# start of Passage provided

Schematic diagram of the experimental setup

The experiment was started by introducing the samples into the cold zone of the furnace using Kanthal A1 wire before charging pure Ar (300 mL/min, 99.999 vol%, Woikoski Oy, Finland) into the furnace. The bottom of the furnace reaction tube was sealed using a rubber cork. After stabilizing the gas atmosphere for 15 min, the sample was lifted into the hot zone for reduction. The sample was then quenched in an ice-water mixture after annealing the sample at 1250 °C for a certain time. Preliminary experiments indicated that the reduction of copper slag with biochar occurred within 5 min, although it took a longer time for copper slag reduction using fossil coke. Therefore, the experiments with a reduction time of 5 min were only conducted when using biochar.

Analytical Methods

The quenched samples were dried in ambient air and then mounted in epoxy. The cross-sections of the samples were prepared by grinding and polishing using the wet metallographic method. The polished cross-sections were coated with carbon using a carbon evaporator (JEOL IB-29510VET). The microstructures and major compositions were determined using a scanning electron microscope (SEM, Tescan MIRA 3, Brno, Czech Republic) equipped with an UltraDry silicon drift energy-dispersive X-ray spectrometer (EDS, Thermo Fisher Scientific, Waltham, MA, USA).

The elemental concentrations were obtained accurately using a Cameca SX100 electron probe microanalyzer (EPMA, Cameca SAS, Genevilliers, France) with wave dispersive spectroscopy (WDS). An accelerating voltage and beam current of 20 kV and 20 nA, respectively, were employed in the EPMA analyses. Both a focused and a defocused beam diameter set to 5 µm, 10 µm, and 20 µm were used. At least six points were randomly selected from those areas without precipitations in each phase. Natural and synthetic minerals and metals were used as standards, as shown in Table 4. The analytical results have been corrected using the PAP online correction program [36].

# end of Passage provided
# start of Provided material

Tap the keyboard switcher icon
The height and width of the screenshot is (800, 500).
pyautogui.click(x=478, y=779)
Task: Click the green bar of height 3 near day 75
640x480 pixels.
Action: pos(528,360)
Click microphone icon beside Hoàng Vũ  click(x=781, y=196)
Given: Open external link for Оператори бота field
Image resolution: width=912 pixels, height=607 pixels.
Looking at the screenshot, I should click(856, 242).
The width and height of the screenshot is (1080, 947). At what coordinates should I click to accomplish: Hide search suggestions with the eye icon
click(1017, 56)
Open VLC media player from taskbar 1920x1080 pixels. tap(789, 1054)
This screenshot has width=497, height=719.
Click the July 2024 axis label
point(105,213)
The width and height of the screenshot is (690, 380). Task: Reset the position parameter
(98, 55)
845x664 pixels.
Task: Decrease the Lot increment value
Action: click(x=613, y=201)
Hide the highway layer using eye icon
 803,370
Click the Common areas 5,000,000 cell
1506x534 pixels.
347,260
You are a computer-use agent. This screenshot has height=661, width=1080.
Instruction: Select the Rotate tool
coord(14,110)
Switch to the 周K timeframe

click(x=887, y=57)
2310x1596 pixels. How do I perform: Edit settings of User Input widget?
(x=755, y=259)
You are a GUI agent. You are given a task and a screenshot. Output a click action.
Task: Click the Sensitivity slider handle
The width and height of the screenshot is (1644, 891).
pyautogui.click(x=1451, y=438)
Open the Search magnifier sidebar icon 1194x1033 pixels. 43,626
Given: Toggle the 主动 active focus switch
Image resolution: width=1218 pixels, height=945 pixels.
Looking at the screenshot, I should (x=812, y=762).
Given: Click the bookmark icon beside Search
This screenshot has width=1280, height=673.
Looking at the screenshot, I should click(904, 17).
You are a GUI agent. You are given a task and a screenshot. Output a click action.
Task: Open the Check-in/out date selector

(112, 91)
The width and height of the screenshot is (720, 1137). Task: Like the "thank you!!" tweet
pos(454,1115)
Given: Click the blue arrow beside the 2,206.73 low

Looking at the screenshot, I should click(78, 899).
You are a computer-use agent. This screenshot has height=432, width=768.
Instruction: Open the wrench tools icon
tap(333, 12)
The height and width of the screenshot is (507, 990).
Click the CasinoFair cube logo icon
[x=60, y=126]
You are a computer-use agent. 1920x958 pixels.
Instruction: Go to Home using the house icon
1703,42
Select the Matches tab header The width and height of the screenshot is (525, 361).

# end of Provided material

### Problem to solve:
Restate the passage on the experimental setup from the words "Schematic diagram of" through the words "when using biochar.", substituting "kiln" for every occurrence of "furnace".

### The result:
Schematic diagram of the experimental setup

The experiment was started by introducing the samples into the cold zone of the kiln using Kanthal A1 wire before charging pure Ar (300 mL/min, 99.999 vol%, Woikoski Oy, Finland) into the kiln. The bottom of the kiln reaction tube was sealed using a rubber cork. After stabilizing the gas atmosphere for 15 min, the sample was lifted into the hot zone for reduction. The sample was then quenched in an ice-water mixture after annealing the sample at 1250 °C for a certain time. Preliminary experiments indicated that the reduction of copper slag with biochar occurred within 5 min, although it took a longer time for copper slag reduction using fossil coke. Therefore, the experiments with a reduction time of 5 min were only conducted when using biochar.